Updates From The Farm

Cloud Mountain Farm Center is ramping up for a new nursery season! And February through early April is the best time for planting bare root fruit trees. Fruit trees are produced by grafting variety wood to rootstocks, then field growing the resulting trees until they are big enough to transplant. Few people realize this process takes 18-30 months and requires a fair amount of planning.

 

Year 1

Young trees in the field

 

It all starts with choosing and planting the appropriate type of rootstock. The rootstock is the part of the tree where the roots are located. Different rootstocks have been developed over time for each fruit group- apples, pears, plums, cherries….the rootstock helps determine how soil tolerant the tree is, whether it needs staking or trellising support, how big it can potentially get, how soon it will start to produce fruit, and can sometimes impart crucial disease resistance.

Our rootstocks arrive from commercial rootstock nurseries in March. We plant out our rootstocks with a minimum spacing of 18″ between each plant. We water, fertilize and keep the rootstocks weeded over the course of the summer. Our goal is to have 10″-12″ tall, straight unbranched whips by August 1st, when we typically chip bud (graft) all of our fruit tree varieties. By that time, the wood from this season’s growth on our mother (variety stock plant) trees has had a chance to lignify (harden), but there is still enough time and heat left in the season to allow the chip buds/grafts to heal before winter sets in. We’ll be posting a blog later this spring with more information on the step by step process of chip budding. (You can also graft fruit trees in the late winter and early spring, but summer chip budding usually gives us more uniformly growing trees.)

 

Chip bud ready to wrap

We collect budwood/scion wood in the early morning during chip budding season, so the leaves are turgid and not wilted. We always use wood from healthy trees- trying to use substandard wood is a waste of time and will not yield productive results. We collect lengths of this summer’s growth, choosing wood that is close to the diameter of a pencil. Budwood is stored either in a refrigerator or in a cooler with ice until we can chip bud.

After we have chip budded all the rootstock, the rest of the summer and fall we can focus on keeping the trees watered and weeded. By October, we can see how many of the buds have callused or ‘took’.

 

 

Year 2

The next spring, when we see the buds swell and start to grow, we’ll cut back the rootstock just above the bud. As the bud shoots begin to grow, we use a special stake called a Grow Straight to guide the shoot into a vertical position. We keep the rows watered, weeded, and fertilized throughout the summer. We also use pruning and staking as strategies to develop a well-branched and good looking tree. The pruning differs from variety to variety, but the goal is the same.

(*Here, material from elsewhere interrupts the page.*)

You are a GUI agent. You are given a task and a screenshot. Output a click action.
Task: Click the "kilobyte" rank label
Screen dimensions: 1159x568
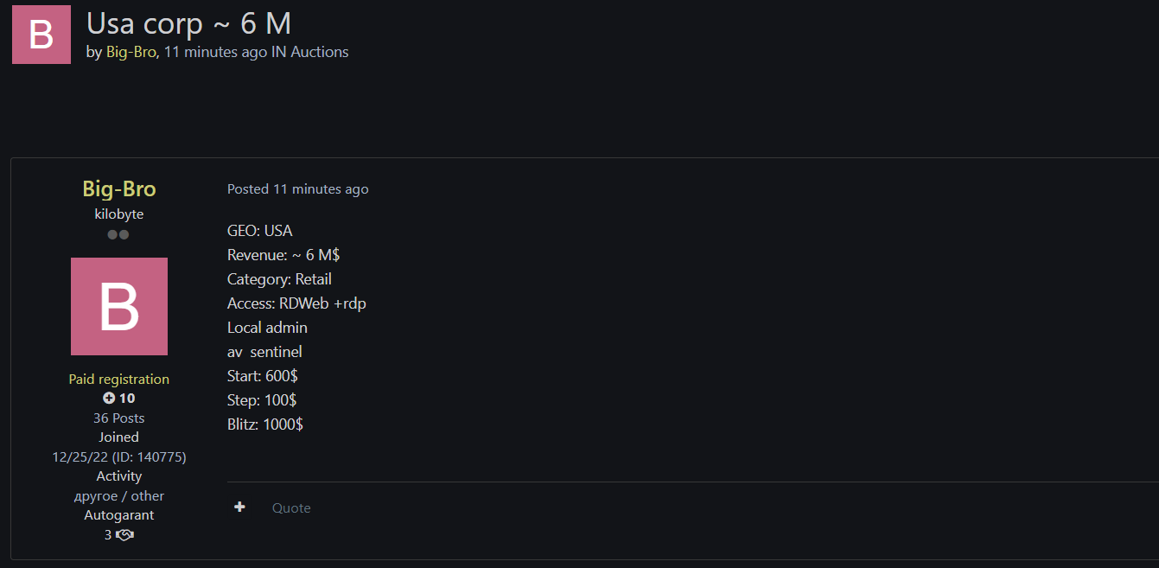(119, 214)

In the fall, we evaluate which trees are ‘finished’ or ready to sell. This will include most of the stone fruit varieties- cherries, peaches and plums, which usually are ready at the end of their first summer after being budded. Some apples and pears need a second summer before we can harvest them. We tag the trees we are going to dig, and wait for a weather window (not too wet, not frozen) so we can dig them for the sales yard. The digging is a combination of undercutting them with a ‘digging bar’ on our tractor, loosening the soil with a shovel, and then hand pulling the trees out of the ground. A team of 4 people can dig 500-600 trees in a day.

 

They move to the sales yard, are lined out in the sawdust beds- and voila! Bare root fruit trees ready for you to plant.